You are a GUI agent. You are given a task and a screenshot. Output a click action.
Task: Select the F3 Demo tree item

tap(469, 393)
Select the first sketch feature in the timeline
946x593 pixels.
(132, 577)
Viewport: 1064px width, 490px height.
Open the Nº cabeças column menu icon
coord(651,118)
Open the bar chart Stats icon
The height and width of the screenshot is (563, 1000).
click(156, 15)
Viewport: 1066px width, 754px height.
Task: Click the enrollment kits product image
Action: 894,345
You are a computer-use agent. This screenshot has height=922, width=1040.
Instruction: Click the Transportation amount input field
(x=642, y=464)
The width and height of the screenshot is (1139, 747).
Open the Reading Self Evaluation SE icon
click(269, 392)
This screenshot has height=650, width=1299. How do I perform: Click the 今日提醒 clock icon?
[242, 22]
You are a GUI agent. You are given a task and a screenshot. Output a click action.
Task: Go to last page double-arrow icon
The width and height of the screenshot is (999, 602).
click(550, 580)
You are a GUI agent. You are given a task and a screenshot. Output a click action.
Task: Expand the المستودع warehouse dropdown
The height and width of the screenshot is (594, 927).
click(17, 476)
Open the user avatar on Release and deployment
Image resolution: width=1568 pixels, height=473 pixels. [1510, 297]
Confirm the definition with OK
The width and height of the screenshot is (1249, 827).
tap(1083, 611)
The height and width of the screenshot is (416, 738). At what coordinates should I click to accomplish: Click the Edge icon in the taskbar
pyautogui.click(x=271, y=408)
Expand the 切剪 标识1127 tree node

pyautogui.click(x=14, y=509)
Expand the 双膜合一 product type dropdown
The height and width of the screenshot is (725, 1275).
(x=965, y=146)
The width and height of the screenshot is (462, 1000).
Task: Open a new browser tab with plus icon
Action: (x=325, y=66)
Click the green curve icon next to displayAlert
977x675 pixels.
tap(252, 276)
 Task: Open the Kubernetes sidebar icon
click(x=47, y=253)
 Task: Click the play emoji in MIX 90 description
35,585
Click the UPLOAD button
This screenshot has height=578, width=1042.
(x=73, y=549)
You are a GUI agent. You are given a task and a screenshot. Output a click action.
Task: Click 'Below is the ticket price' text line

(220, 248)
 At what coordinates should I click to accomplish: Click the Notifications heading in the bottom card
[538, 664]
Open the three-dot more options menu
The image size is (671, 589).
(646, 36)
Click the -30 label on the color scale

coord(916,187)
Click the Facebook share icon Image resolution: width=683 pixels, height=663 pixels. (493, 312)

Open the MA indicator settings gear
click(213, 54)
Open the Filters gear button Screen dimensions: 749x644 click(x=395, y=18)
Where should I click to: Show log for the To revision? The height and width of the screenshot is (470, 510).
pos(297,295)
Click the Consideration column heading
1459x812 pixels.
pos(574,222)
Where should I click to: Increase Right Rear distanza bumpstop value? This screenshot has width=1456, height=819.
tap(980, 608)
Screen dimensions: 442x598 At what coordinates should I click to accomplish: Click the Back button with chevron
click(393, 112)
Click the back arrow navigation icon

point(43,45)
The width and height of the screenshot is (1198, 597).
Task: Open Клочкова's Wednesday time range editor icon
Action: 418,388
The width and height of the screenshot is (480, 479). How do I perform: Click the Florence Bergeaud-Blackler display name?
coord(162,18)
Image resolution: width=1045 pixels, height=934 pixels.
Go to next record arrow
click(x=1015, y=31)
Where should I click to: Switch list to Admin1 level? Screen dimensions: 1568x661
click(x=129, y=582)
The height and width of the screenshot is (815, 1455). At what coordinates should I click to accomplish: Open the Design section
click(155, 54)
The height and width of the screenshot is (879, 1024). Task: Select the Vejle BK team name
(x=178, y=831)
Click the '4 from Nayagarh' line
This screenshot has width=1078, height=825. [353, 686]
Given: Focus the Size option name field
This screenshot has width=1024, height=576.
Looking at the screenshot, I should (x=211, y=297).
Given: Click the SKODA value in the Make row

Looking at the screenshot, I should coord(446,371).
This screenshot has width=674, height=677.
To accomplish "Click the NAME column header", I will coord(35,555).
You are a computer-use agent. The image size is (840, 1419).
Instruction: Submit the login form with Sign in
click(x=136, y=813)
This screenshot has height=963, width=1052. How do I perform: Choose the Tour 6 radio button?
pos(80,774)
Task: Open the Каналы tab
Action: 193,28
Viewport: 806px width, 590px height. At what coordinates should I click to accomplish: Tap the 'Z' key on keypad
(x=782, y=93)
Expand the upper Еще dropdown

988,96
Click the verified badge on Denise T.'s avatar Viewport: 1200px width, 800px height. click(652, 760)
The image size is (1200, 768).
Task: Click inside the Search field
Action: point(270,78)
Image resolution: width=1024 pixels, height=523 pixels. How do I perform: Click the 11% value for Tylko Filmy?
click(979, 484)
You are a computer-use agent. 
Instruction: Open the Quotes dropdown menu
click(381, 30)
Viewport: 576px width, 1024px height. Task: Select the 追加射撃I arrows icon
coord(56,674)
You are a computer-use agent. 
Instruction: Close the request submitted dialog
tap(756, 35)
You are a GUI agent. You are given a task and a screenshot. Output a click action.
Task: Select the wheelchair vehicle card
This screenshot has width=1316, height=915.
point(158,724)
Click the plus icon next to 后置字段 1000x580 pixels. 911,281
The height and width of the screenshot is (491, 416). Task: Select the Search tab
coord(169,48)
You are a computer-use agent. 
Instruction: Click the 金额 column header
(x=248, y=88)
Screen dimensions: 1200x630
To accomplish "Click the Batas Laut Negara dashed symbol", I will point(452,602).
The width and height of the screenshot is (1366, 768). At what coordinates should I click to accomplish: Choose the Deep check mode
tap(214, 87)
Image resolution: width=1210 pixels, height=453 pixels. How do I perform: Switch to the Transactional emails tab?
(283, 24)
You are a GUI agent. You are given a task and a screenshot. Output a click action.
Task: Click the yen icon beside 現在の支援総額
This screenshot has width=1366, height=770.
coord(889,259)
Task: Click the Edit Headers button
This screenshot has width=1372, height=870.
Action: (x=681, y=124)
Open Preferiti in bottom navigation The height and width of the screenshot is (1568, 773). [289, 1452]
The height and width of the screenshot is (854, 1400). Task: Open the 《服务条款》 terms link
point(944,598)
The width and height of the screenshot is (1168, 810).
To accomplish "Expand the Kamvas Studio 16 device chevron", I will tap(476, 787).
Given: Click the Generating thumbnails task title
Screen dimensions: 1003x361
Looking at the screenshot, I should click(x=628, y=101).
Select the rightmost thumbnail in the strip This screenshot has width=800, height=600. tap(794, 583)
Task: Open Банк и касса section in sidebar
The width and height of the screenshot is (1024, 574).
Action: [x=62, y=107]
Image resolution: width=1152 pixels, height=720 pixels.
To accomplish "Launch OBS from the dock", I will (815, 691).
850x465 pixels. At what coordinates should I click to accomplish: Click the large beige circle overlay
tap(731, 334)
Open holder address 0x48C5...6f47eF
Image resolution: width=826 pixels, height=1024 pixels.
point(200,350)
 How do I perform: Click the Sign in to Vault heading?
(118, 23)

▸ **To do**
Collect each line above holding the string "will".

▸ **The completed task**
To accomplish "Click the NAME column header", I will coord(35,555).
To accomplish "Click the Batas Laut Negara dashed symbol", I will point(452,602).
To accomplish "Expand the Kamvas Studio 16 device chevron", I will tap(476, 787).
To accomplish "Launch OBS from the dock", I will (815, 691).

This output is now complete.